3. The linear motor based on the heat dissipation of the vapor chamber according to claim 2, characterized in that the longitudinal section of the vapor chamber is L-shaped.
4. A linear motor based on vapor chamber heat dissipation according to claim 2, characterized in that: the number of vapor chambers between the two mover windings is two, and the two vapor chambers are arranged side by side, and the two vapor chambers are arranged side by side.

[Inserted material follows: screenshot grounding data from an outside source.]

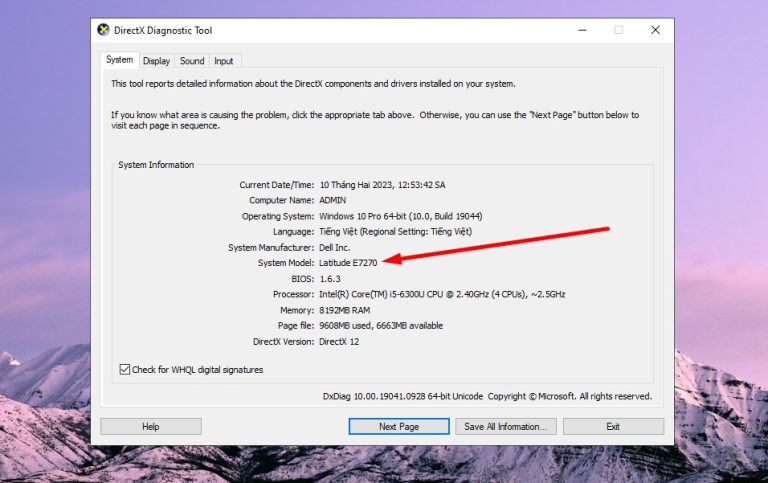Go to the System tab

pos(120,60)
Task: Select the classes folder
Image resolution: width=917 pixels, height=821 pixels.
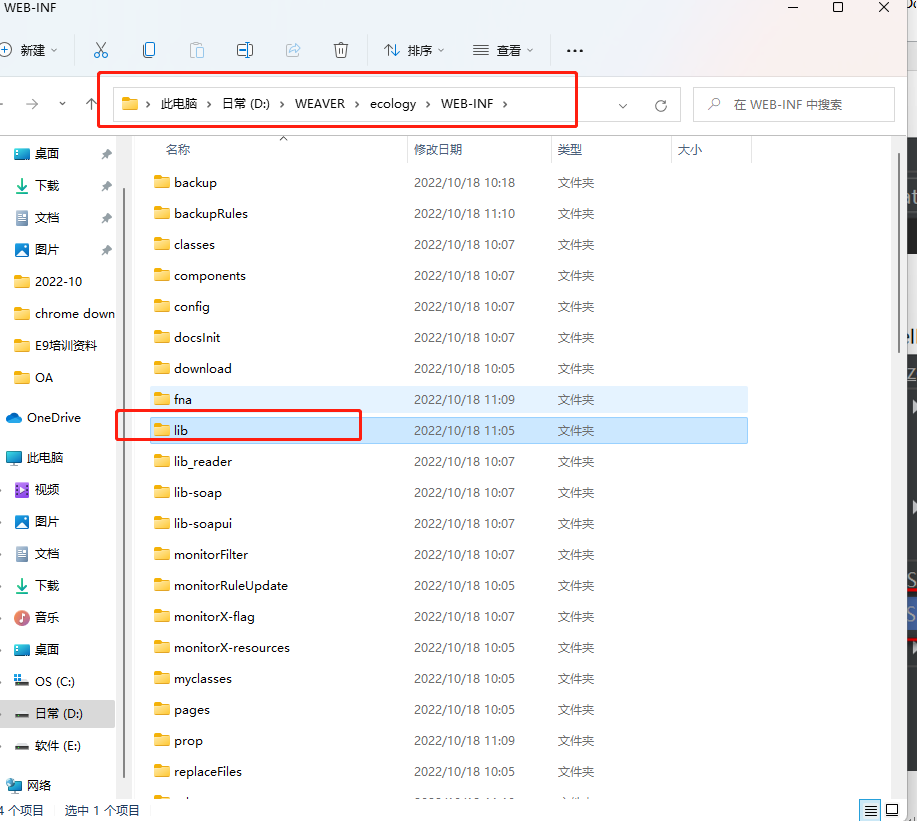Action: [x=194, y=245]
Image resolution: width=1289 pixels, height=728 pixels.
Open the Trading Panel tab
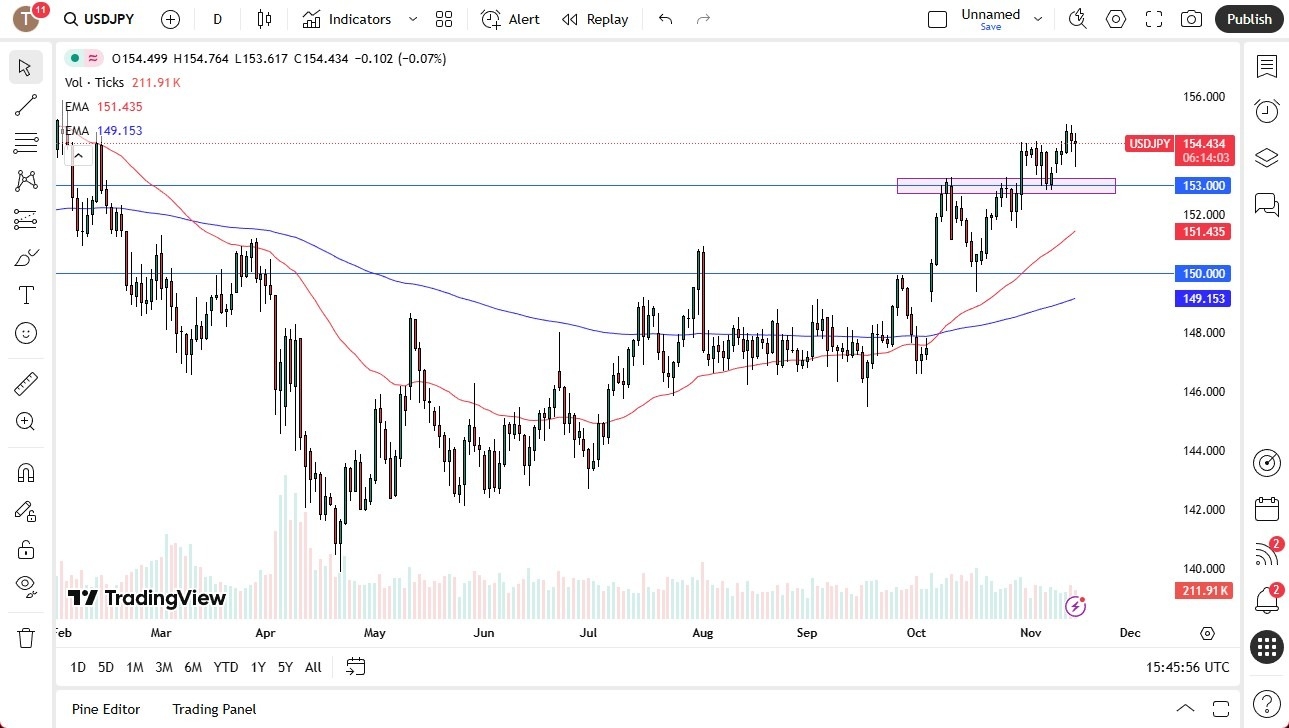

The upright sections of the plates are in contact with each other, and the transverse sections of the two vapor chamber plates are arranged back-to-back and embedded between the mover winding and the base respectively.
5. A linear motor based on vapor chamber heat dissipation according to claim 1, characterized in that: there is surface contact between the vapor chamber and the mover winding and between the vapor chamber and the base.
6. A linear motor based on vapor chamber heat dissipation according to claim 1, characterized in that: the space between the vapor chamber and the mover winding and the space between the vapor chamber and the base are filled with thermally conductive interface materials.
7. A linear motor based on vapor chamber heat dissipation according to claim 6, characterized in that: the thermal conductive interface material includes thermal conductive silicone grease, thermal conductive mud or thermal conductive glue.
8. A linear motor based on vapor chamber heat dissipation according to claim 1, characterized in that the base is provided with a groove, and the two mover windings are embedded side by side in the groove.
9. A linear motor based on a vapor chamber for heat dissipation according to claim 1, characterized in that the base is provided with a liquid cooling channel.
10. A heat dissipation method for a linear motor, which is characterized in that: two mover windings are fixed side by side on the base, a vapor chamber is embedded between the two mover windings, and the lower end of the vapor chamber is in contact with the upper end of the base, so that the two mover windings are The heat generated by the mover winding is transferred to the base through the vapor chamber for heat dissipation.